Hay sin duda una degradación moral, un relajamiento de valores que contamina y vulnera los lineamientos que deberían hacer la excelencia de la indelegable tarea que es la de proveer a la defensa común, a la preservación de las estructuras de control de la soberanía nacional y de la integración territorial. Quienes hoy están en el servicio activo, salvo contadas excepciones, se limitan a cumplir su horario, hablar lo menos posible no sea cosa de ser escuchados y denunciados por «inconvenientes» y ser relegados en la carrera sin más trámite que la simple digitación del funcionario de turno.

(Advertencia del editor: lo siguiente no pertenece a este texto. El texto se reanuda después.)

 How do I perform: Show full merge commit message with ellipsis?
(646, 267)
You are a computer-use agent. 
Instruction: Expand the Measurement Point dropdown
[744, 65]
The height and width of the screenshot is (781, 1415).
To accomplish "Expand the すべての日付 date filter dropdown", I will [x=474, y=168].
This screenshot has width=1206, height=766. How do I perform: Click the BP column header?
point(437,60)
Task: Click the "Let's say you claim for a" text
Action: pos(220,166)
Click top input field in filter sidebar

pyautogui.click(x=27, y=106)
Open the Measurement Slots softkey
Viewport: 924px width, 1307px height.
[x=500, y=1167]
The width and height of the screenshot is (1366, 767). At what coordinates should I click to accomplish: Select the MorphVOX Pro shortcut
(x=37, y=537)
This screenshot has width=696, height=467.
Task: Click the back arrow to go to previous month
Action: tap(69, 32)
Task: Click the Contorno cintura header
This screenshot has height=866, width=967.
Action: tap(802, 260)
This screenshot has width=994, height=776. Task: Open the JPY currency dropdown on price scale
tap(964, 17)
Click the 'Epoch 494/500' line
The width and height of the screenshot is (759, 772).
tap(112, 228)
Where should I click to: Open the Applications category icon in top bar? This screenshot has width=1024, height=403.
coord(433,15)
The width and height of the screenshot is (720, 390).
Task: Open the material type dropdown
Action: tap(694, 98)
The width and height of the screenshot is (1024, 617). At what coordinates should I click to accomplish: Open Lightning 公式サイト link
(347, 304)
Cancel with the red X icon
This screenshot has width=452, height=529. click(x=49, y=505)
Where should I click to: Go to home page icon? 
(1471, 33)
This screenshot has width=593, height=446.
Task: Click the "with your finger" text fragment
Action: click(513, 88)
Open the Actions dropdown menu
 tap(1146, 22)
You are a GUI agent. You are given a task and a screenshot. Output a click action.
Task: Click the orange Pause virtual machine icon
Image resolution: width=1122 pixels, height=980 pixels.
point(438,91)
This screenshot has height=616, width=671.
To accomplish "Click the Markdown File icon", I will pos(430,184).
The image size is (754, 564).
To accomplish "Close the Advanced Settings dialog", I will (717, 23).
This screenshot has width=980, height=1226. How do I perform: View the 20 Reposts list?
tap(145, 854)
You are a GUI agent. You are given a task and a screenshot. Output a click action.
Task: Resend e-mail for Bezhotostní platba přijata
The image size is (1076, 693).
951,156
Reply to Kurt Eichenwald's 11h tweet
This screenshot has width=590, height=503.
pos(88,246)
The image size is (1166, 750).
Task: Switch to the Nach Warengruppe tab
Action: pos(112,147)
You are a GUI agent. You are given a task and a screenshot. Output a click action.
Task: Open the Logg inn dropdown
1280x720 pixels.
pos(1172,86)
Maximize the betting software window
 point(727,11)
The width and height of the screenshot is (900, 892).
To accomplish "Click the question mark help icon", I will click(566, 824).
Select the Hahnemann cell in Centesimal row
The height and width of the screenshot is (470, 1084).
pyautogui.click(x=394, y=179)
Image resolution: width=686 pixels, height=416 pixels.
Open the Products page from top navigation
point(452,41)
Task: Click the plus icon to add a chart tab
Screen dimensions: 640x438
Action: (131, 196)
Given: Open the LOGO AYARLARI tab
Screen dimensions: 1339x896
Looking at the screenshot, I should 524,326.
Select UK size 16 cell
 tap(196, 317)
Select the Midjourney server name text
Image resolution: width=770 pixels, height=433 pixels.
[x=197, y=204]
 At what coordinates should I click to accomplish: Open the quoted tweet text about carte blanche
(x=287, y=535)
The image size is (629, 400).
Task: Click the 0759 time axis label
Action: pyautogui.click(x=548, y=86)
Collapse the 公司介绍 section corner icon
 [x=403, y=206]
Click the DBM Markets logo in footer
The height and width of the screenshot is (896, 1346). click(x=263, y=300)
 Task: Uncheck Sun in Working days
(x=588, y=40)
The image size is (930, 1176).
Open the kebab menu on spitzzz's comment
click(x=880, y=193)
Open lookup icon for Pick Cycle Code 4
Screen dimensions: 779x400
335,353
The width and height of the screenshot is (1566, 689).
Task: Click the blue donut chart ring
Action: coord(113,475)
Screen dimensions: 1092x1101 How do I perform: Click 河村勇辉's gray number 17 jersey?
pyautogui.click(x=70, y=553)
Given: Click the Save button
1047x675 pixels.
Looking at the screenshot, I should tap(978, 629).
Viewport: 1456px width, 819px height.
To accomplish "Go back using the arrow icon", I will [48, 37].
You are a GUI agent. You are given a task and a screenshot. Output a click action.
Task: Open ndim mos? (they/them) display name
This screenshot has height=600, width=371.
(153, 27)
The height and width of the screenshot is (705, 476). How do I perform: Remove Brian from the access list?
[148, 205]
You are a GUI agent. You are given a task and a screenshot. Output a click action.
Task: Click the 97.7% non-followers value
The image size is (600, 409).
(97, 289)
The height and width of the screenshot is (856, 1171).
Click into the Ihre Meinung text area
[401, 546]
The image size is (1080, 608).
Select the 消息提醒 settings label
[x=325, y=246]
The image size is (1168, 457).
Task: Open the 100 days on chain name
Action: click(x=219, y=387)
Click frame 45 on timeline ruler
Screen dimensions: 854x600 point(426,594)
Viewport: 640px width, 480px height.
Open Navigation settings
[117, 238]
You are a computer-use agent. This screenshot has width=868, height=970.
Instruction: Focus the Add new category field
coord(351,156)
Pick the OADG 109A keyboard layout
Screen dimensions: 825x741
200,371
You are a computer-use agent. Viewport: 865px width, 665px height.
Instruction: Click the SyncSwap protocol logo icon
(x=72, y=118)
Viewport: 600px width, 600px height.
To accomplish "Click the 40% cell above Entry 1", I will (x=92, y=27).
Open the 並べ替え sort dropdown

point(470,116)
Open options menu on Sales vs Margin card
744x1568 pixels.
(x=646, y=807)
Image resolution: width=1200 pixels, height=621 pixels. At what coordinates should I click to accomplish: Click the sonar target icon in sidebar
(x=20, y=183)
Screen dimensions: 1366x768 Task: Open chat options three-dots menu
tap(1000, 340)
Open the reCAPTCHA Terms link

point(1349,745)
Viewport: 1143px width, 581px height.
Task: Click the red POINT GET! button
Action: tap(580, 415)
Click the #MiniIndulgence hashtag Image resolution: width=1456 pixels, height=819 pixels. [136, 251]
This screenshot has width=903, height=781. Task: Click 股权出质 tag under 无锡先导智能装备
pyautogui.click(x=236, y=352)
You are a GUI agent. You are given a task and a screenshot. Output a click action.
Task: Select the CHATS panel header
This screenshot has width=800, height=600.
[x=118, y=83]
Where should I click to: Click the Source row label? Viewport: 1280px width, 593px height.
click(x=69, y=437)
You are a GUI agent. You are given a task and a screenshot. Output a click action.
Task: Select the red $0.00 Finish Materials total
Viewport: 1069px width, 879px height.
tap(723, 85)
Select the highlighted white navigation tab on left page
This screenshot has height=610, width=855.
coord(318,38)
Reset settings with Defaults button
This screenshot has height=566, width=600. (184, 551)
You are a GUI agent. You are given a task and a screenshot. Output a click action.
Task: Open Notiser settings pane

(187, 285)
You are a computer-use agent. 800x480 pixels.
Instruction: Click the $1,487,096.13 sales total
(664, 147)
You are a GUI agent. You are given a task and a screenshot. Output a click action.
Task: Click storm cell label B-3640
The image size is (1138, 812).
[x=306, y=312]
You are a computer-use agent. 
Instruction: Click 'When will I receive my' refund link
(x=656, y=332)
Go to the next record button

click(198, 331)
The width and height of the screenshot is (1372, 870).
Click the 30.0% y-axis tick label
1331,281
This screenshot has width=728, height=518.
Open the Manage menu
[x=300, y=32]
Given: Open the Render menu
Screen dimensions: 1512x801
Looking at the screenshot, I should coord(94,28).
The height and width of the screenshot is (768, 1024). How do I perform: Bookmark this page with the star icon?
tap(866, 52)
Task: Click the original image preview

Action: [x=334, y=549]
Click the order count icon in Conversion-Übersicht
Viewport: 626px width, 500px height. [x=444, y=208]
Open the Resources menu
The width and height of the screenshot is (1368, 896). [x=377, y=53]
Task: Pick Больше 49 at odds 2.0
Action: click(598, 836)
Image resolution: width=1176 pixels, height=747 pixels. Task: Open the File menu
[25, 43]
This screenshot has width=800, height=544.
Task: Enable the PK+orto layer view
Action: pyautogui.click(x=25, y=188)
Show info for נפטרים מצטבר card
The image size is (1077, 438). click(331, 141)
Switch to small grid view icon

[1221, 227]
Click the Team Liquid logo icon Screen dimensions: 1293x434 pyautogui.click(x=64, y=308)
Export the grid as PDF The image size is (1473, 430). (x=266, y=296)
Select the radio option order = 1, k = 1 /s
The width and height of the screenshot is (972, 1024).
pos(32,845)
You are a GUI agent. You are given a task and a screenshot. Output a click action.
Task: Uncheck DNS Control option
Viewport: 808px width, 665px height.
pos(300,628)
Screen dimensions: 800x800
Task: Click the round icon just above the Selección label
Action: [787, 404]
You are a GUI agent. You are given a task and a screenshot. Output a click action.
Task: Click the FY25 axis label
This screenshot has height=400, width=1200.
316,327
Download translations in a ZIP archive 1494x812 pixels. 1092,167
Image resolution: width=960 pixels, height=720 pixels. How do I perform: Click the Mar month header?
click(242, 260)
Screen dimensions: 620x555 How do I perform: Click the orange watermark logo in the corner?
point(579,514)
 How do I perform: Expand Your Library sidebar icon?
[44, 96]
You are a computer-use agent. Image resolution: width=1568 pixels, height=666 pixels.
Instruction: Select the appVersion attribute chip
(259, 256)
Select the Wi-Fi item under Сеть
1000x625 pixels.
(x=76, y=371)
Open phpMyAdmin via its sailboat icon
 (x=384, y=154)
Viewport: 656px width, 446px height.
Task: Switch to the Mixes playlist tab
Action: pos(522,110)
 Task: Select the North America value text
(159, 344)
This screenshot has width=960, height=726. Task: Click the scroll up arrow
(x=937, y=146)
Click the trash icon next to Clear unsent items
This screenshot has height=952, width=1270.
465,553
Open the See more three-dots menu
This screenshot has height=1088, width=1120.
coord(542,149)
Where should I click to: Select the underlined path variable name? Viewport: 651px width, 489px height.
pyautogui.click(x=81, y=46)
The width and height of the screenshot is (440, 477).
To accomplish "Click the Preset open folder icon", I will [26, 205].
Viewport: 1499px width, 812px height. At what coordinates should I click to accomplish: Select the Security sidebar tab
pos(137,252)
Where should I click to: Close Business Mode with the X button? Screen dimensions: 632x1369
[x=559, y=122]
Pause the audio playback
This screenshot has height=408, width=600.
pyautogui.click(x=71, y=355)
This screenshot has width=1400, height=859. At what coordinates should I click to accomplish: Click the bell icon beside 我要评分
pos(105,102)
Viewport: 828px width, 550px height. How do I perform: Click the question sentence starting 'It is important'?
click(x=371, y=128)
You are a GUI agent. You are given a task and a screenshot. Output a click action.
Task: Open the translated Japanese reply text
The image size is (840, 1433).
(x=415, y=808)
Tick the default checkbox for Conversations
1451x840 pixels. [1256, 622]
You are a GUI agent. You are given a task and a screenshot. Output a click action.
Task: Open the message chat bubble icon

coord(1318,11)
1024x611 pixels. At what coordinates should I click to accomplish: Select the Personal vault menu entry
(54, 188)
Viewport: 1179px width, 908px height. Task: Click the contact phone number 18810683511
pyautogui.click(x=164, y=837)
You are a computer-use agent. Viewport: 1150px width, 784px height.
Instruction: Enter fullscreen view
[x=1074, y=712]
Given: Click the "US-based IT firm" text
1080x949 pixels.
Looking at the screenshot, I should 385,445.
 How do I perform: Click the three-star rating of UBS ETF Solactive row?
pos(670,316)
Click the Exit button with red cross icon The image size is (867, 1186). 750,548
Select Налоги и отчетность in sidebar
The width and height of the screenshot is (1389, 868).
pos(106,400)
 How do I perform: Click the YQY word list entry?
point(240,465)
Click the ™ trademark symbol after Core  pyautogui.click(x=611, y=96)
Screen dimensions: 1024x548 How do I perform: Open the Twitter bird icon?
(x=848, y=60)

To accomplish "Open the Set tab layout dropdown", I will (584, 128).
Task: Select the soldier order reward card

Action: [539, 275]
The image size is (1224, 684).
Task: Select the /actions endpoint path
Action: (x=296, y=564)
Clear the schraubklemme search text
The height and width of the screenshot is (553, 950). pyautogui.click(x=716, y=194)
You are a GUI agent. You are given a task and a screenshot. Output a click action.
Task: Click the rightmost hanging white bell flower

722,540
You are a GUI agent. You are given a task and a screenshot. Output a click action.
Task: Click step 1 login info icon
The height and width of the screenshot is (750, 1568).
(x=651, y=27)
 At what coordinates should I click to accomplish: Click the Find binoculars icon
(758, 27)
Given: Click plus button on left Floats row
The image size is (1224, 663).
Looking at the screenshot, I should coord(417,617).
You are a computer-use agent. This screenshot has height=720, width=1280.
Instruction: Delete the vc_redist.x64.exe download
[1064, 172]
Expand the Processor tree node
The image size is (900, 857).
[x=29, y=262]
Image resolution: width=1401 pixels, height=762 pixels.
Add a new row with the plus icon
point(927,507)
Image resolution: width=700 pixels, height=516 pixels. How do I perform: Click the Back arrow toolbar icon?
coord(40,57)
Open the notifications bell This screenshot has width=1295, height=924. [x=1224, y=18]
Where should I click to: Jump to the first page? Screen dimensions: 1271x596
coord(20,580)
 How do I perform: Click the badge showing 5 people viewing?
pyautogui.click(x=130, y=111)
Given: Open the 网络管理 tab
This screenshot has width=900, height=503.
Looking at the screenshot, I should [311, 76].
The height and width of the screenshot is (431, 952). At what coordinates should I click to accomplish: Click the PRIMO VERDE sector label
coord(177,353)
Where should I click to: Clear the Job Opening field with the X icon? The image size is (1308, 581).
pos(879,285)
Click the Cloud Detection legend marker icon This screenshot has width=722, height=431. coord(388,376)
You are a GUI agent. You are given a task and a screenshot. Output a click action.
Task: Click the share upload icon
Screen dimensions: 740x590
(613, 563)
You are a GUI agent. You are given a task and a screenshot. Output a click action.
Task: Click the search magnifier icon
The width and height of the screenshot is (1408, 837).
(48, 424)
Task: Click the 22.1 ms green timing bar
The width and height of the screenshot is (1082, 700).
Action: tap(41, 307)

En este número TIEMPO MILITAR recuerda una de las epopeyas de la aviación militar con el nunca reconocido ataque al portaaviones Invencible, durante la guerra de Malvinas. Uno de los sobrevivientes de esa acción (ver página 14) el comodoro Gerardo Isaac, en condiciones de ascender a brigadier, pidió su pase a retiro indignado por la decisión de privarlo de tan legítima condición. A la mesa de trabajo de la ex ministra de Defensa Nilda Garré le llegaron informes sobre la postura crítica del oficial en torno a cómo debía desenvolverse una institución a la que no dudó en su momento de ofrendar su vida. Fue suficiente –haciendo trizas sus condecoraciones, su brillante foja de servicios y su inmejorable trayectoria- para pretender humillarlo con un puesto de oficina, antesala del destierro.
Ese inadmisible manoseo –que se da también en las otras fuerzas- sólo es posible por el accionar de hombres que no necesariamente hacen honor a su uniforme y que consienten a través de la delación, el «legajo del aire» o su impotencia de no haber podido ser ellos los elegidos en aquellos actos heroicos que se llevaron la vida de tantos compatriotas en el Atlántico Sur.
Desgraciadamente son muy pocas las voces que se alzan para advertir sobre cómo se están desmoronando las instituciones militares. La sociedad, sumergida en sus preocupaciones cotidianas, tampoco ha caído en la cuenta de lo que está ocurriendo. Es una gran pena. Siempre se ha dicho que tener un buen ejército es algo caro pero mucho más caro es el no tenerlo. Como está el mundo enloquecido, con la apetencia y voracidad que en distintas latitudes despiertan nuestras riquezas naturales, con los cielos y los mares desguarnecidos para beneplácito de predadores y narcotraficantes, quiera Dios que cuando la Nación caiga en la cuenta de lo que progresivamente está ocurriendo, ya no sea demasiado tarde.